▶ Problem description
Print, exactly and completely, the data that appears below.

▶ Saved data entries
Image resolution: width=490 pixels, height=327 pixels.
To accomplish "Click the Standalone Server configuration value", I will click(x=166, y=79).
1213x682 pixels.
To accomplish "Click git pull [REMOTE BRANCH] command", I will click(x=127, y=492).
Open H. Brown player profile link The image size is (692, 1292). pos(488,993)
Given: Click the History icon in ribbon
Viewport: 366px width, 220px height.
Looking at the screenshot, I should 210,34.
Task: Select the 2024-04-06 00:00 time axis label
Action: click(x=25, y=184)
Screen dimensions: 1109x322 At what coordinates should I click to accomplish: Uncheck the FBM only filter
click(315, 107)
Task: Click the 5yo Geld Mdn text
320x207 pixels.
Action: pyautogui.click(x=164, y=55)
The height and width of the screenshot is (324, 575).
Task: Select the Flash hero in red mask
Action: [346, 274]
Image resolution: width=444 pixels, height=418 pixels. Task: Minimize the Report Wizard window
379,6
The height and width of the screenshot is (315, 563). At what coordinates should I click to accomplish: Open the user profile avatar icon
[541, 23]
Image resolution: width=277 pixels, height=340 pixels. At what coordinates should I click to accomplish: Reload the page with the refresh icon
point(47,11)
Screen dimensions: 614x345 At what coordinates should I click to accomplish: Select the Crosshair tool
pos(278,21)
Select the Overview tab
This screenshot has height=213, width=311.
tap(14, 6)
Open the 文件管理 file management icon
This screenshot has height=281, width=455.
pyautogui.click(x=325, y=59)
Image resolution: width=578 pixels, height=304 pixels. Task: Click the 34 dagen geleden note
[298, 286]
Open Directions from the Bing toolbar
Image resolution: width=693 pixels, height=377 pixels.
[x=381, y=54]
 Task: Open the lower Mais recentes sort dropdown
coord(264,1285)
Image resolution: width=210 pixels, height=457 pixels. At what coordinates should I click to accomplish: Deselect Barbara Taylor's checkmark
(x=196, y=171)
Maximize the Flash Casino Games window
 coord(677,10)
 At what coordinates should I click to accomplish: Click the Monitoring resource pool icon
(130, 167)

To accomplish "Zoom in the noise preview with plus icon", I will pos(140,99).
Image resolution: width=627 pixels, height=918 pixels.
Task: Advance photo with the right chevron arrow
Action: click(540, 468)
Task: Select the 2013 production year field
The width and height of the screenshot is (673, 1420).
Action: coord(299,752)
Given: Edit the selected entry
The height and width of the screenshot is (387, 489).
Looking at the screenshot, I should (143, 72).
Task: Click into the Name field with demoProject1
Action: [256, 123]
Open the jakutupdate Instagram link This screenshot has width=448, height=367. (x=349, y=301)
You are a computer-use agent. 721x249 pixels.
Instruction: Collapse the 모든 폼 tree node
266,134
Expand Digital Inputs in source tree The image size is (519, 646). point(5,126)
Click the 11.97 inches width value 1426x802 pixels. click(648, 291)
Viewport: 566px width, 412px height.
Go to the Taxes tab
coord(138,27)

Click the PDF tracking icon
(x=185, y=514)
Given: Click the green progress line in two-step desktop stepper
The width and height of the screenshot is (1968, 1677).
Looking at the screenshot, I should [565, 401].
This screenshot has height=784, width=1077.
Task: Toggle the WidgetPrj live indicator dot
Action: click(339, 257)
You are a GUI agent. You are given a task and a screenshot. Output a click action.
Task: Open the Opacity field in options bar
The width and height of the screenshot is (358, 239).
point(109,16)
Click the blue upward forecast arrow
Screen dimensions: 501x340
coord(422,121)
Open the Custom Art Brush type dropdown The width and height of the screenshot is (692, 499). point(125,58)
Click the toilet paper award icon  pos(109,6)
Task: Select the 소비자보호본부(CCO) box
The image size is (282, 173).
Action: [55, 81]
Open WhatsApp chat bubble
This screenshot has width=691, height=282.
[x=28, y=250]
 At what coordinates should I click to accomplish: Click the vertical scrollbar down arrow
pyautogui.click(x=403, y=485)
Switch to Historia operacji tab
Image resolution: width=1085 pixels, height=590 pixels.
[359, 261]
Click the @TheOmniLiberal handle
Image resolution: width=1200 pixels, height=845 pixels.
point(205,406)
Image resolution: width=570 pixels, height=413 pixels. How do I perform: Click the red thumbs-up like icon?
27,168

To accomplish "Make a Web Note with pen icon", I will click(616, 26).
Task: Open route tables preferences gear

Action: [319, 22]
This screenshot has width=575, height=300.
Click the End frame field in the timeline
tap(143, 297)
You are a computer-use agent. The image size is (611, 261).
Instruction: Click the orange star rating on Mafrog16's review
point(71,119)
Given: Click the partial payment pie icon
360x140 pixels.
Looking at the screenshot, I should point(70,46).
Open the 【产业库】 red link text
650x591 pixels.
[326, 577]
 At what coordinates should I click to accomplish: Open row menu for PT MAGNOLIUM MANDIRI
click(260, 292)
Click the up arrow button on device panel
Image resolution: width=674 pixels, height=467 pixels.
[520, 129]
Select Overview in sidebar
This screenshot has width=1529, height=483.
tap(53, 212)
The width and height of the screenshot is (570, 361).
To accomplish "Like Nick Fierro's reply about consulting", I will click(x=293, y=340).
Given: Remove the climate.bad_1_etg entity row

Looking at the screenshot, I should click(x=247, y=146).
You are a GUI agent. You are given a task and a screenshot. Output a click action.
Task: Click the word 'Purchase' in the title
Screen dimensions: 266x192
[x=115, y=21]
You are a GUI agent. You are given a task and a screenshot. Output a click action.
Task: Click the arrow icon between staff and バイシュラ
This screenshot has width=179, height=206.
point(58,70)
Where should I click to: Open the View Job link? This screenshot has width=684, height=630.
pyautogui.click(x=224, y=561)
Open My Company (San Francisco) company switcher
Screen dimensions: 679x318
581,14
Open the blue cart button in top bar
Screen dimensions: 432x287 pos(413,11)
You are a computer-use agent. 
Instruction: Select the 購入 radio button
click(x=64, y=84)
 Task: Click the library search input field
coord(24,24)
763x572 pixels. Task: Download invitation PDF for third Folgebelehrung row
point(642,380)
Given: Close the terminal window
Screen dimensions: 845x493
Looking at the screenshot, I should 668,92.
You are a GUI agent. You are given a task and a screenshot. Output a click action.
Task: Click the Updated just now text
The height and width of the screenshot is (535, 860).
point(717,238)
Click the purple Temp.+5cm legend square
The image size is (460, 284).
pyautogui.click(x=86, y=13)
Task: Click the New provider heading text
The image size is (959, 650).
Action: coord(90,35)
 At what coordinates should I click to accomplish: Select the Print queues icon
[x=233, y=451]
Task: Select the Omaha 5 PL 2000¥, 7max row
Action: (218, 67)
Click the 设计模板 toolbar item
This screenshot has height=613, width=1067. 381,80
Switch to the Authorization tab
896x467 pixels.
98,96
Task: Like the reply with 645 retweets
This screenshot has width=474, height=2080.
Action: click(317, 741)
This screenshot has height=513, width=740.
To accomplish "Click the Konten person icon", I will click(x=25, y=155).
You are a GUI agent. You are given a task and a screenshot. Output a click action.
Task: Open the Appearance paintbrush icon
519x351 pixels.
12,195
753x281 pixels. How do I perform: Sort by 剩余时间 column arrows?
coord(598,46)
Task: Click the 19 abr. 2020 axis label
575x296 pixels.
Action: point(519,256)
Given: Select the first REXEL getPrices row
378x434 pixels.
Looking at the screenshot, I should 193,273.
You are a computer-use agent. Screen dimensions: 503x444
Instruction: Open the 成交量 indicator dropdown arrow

▶ Answer to this task
Image resolution: width=490 pixels, height=327 pixels.
To accomplish "Click the Standalone Server configuration value", I will click(x=166, y=79).
1213x682 pixels.
To accomplish "Click git pull [REMOTE BRANCH] command", I will click(x=127, y=492).
Open H. Brown player profile link The image size is (692, 1292). pos(488,993)
Given: Click the History icon in ribbon
Viewport: 366px width, 220px height.
Looking at the screenshot, I should 210,34.
Task: Select the 2024-04-06 00:00 time axis label
Action: click(x=25, y=184)
Screen dimensions: 1109x322 At what coordinates should I click to accomplish: Uncheck the FBM only filter
click(315, 107)
Task: Click the 5yo Geld Mdn text
320x207 pixels.
Action: pyautogui.click(x=164, y=55)
The height and width of the screenshot is (324, 575).
Task: Select the Flash hero in red mask
Action: [346, 274]
Image resolution: width=444 pixels, height=418 pixels. Task: Minimize the Report Wizard window
379,6
The height and width of the screenshot is (315, 563). At what coordinates should I click to accomplish: Open the user profile avatar icon
[541, 23]
Image resolution: width=277 pixels, height=340 pixels. At what coordinates should I click to accomplish: Reload the page with the refresh icon
point(47,11)
Screen dimensions: 614x345 At what coordinates should I click to accomplish: Select the Crosshair tool
pos(278,21)
Select the Overview tab
This screenshot has height=213, width=311.
tap(14, 6)
Open the 文件管理 file management icon
This screenshot has height=281, width=455.
pyautogui.click(x=325, y=59)
Image resolution: width=578 pixels, height=304 pixels. Task: Click the 34 dagen geleden note
[298, 286]
Open Directions from the Bing toolbar
Image resolution: width=693 pixels, height=377 pixels.
[x=381, y=54]
 Task: Open the lower Mais recentes sort dropdown
coord(264,1285)
Image resolution: width=210 pixels, height=457 pixels. At what coordinates should I click to accomplish: Deselect Barbara Taylor's checkmark
(x=196, y=171)
Maximize the Flash Casino Games window
 coord(677,10)
 At what coordinates should I click to accomplish: Click the Monitoring resource pool icon
(130, 167)

To accomplish "Zoom in the noise preview with plus icon", I will pos(140,99).
Image resolution: width=627 pixels, height=918 pixels.
Task: Advance photo with the right chevron arrow
Action: click(540, 468)
Task: Select the 2013 production year field
The width and height of the screenshot is (673, 1420).
Action: coord(299,752)
Given: Edit the selected entry
The height and width of the screenshot is (387, 489).
Looking at the screenshot, I should (143, 72).
Task: Click into the Name field with demoProject1
Action: [256, 123]
Open the jakutupdate Instagram link This screenshot has width=448, height=367. (x=349, y=301)
You are a computer-use agent. 721x249 pixels.
Instruction: Collapse the 모든 폼 tree node
266,134
Expand Digital Inputs in source tree The image size is (519, 646). point(5,126)
Click the 11.97 inches width value 1426x802 pixels. click(648, 291)
Viewport: 566px width, 412px height.
Go to the Taxes tab
coord(138,27)

Click the PDF tracking icon
(x=185, y=514)
Given: Click the green progress line in two-step desktop stepper
The width and height of the screenshot is (1968, 1677).
Looking at the screenshot, I should [565, 401].
This screenshot has height=784, width=1077.
Task: Toggle the WidgetPrj live indicator dot
Action: click(339, 257)
You are a GUI agent. You are given a task and a screenshot. Output a click action.
Task: Open the Opacity field in options bar
The width and height of the screenshot is (358, 239).
point(109,16)
Click the blue upward forecast arrow
Screen dimensions: 501x340
coord(422,121)
Open the Custom Art Brush type dropdown The width and height of the screenshot is (692, 499). point(125,58)
Click the toilet paper award icon  pos(109,6)
Task: Select the 소비자보호본부(CCO) box
The image size is (282, 173).
Action: [55, 81]
Open WhatsApp chat bubble
This screenshot has width=691, height=282.
[x=28, y=250]
 At what coordinates should I click to accomplish: Click the vertical scrollbar down arrow
pyautogui.click(x=403, y=485)
Switch to Historia operacji tab
Image resolution: width=1085 pixels, height=590 pixels.
[359, 261]
Click the @TheOmniLiberal handle
Image resolution: width=1200 pixels, height=845 pixels.
point(205,406)
Image resolution: width=570 pixels, height=413 pixels. How do I perform: Click the red thumbs-up like icon?
27,168

To accomplish "Make a Web Note with pen icon", I will click(616, 26).
Task: Open route tables preferences gear

Action: [319, 22]
This screenshot has width=575, height=300.
Click the End frame field in the timeline
tap(143, 297)
You are a computer-use agent. The image size is (611, 261).
Instruction: Click the orange star rating on Mafrog16's review
point(71,119)
Given: Click the partial payment pie icon
360x140 pixels.
Looking at the screenshot, I should point(70,46).
Open the 【产业库】 red link text
650x591 pixels.
[326, 577]
 At what coordinates should I click to accomplish: Open row menu for PT MAGNOLIUM MANDIRI
click(260, 292)
Click the up arrow button on device panel
Image resolution: width=674 pixels, height=467 pixels.
[520, 129]
Select Overview in sidebar
This screenshot has width=1529, height=483.
tap(53, 212)
The width and height of the screenshot is (570, 361).
To accomplish "Like Nick Fierro's reply about consulting", I will click(x=293, y=340).
Given: Remove the climate.bad_1_etg entity row

Looking at the screenshot, I should click(x=247, y=146).
You are a GUI agent. You are given a task and a screenshot. Output a click action.
Task: Click the word 'Purchase' in the title
Screen dimensions: 266x192
[x=115, y=21]
You are a GUI agent. You are given a task and a screenshot. Output a click action.
Task: Click the arrow icon between staff and バイシュラ
This screenshot has width=179, height=206.
point(58,70)
Where should I click to: Open the View Job link? This screenshot has width=684, height=630.
pyautogui.click(x=224, y=561)
Open My Company (San Francisco) company switcher
Screen dimensions: 679x318
581,14
Open the blue cart button in top bar
Screen dimensions: 432x287 pos(413,11)
You are a computer-use agent. 
Instruction: Select the 購入 radio button
click(x=64, y=84)
 Task: Click the library search input field
coord(24,24)
763x572 pixels. Task: Download invitation PDF for third Folgebelehrung row
point(642,380)
Given: Close the terminal window
Screen dimensions: 845x493
Looking at the screenshot, I should 668,92.
You are a GUI agent. You are given a task and a screenshot. Output a click action.
Task: Click the Updated just now text
The height and width of the screenshot is (535, 860).
point(717,238)
Click the purple Temp.+5cm legend square
The image size is (460, 284).
pyautogui.click(x=86, y=13)
Task: Click the New provider heading text
The image size is (959, 650).
Action: coord(90,35)
 At what coordinates should I click to accomplish: Select the Print queues icon
[x=233, y=451]
Task: Select the Omaha 5 PL 2000¥, 7max row
Action: (218, 67)
Click the 设计模板 toolbar item
This screenshot has height=613, width=1067. 381,80
Switch to the Authorization tab
896x467 pixels.
98,96
Task: Like the reply with 645 retweets
This screenshot has width=474, height=2080.
Action: click(317, 741)
This screenshot has height=513, width=740.
To accomplish "Click the Konten person icon", I will click(x=25, y=155).
You are a GUI agent. You are given a task and a screenshot. Output a click action.
Task: Open the Appearance paintbrush icon
519x351 pixels.
12,195
753x281 pixels. How do I perform: Sort by 剩余时间 column arrows?
coord(598,46)
Task: Click the 19 abr. 2020 axis label
575x296 pixels.
Action: point(519,256)
Given: Select the first REXEL getPrices row
378x434 pixels.
Looking at the screenshot, I should 193,273.
You are a computer-use agent. Screen dimensions: 503x444
Instruction: Open the 成交量 indicator dropdown arrow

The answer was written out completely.